Not “retire tomorrow” money.
Not “luxury lifestyle” money.
But enough to survive.
And once you know you can survive without something, your tolerance for nonsense drops sharply.
That is not rebellion.
That is psychological safety.
1. The Survival Number, The Number That Changes Your Spine
The survival number is simple:
If income stopped, what corpus would generate enough to cover only essentials?
Rent or EMI. Groceries. Utilities. Insurance. Basic healthcare.
No upgrades. No indulgences. Just dignity.
When I started preparing for the NISM-Series-XVII: Retirement Adviser Certification Examination, one idea stood out to me deeply:
Retirement planning does not begin with returns.
It begins with estimating expenses realistically.
You build upward from need.
Not downward from fantasy.
That framework reinforced something I had intuitively believed, clarity about essentials is more powerful than chasing aggressive growth.
When you define your survival number, fear becomes finite.
Markets may fall. Jobs may become unstable. People may disappoint you.
But you won’t collapse.
And that knowledge subtly changes how you walk into rooms.
2. The Comfort Number, The Number That Softens Your Life
Comfort is different from survival.
Comfort includes:
• Occasional travel
• Eating out without calculating guilt
• Supporting family
• Small lifestyle upgrades
• Margin in your monthly life
This is the number at which money stops being a constant background calculation.
You don’t check your portfolio compulsively.
You don’t panic at every correction.
You don’t feel threatened by temporary uncertainty.
If survival gives you a spine, comfort gives you breathing space.
Many people skip this layer.
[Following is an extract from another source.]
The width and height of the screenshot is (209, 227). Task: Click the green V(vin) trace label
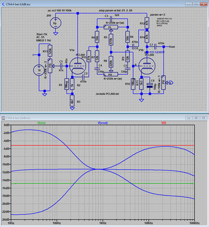click(x=42, y=123)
They jump from “I must survive” to “I must be financially free.”
But comfort is where psychological wealth begins.
As Morgan Housel writes in The Psychology of Money:
“The highest form of wealth is the ability to wake up every morning and say, ‘I can do whatever I want today.’”
That ability doesn’t start at extreme wealth.
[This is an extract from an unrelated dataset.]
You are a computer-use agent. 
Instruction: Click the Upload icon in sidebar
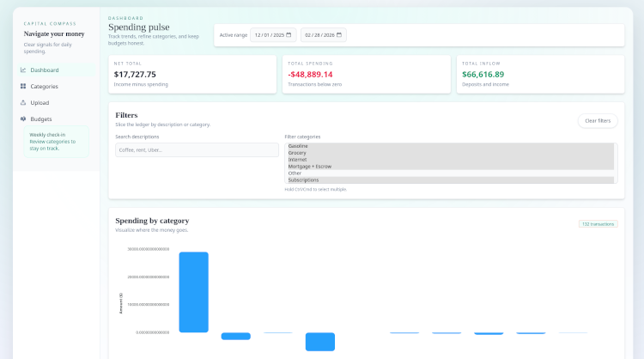(23, 102)
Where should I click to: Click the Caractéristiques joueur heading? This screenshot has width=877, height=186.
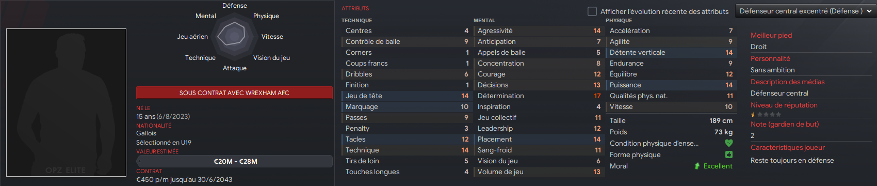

It starts when fear reduces.
And fear reduces when numbers are defined.
3. The Conservative / Freedom Number, The Number That Buys Optionality
The freedom number is the one we romanticise.
The ability to:
• Leave a toxic workplace
• Start something of your own
• Work because you choose to
But here’s what I’ve realised:
If you chase this number without defining survival and comfort first, it never feels enough.
Because insecurity expands infinitely.
Clarity contains it.
Freedom is not about abundance.
It is about optionality.
And optionality begins the moment you know you can survive.
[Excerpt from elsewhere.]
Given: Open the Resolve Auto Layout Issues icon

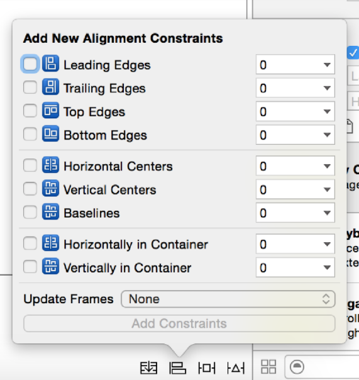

The Behavioural Shift No One Talks About
We think money changes lifestyle.
It does.
But more importantly, it changes tolerance.
When you don’t have survival money, you tolerate:
• Disrespect
• Toxic systems
• Exhaustion
• Unfairness
Because you feel trapped.
When you have survival money, something shifts internally.
You still feel fear.
You still feel uncertainty.
But you no longer feel cornered.
That difference is everything.
The silver loss this month is uncomfortable. But it isn’t catastrophic.
The work environment is draining. But it no longer feels inescapable.
Earlier, both together would have spiraled me into panic.
Now they feel like situations.
And situations can be handled.
That shift did not come from doubling my corpus.
It came from defining what I truly need to survive.
The Realisation
Money problems are rarely arithmetic problems.
They are interpretation problems.
Two people can have the same ₹1.7 crore.
One feels secure.
The other feels behind.
The difference?
One knows what the number means.
The other is still comparing it.
Comparison fuels insecurity.
Definition reduces it.
A Quiet Exercise
Instead of asking:
“How much should I accumulate?”
Ask:
What is my survival number?
What is my comfort number?
What is my conservative / freedom number?
Write them down.
Not to impress anyone.
Not to compete.
But to calm your own nervous system.
Because clarity is not about wealth.
It is about removing ambiguity.
Closing Thought
I used to think financial freedom meant never worrying again.
Now I think it means something smaller and more powerful:
Knowing you can survive without what is harming you.
Once that knowledge enters your system, your standards rise.
Your tolerance drops.
And you start building a life not out of fear — but out of choice.
And perhaps that is what “enough” was always meant to do.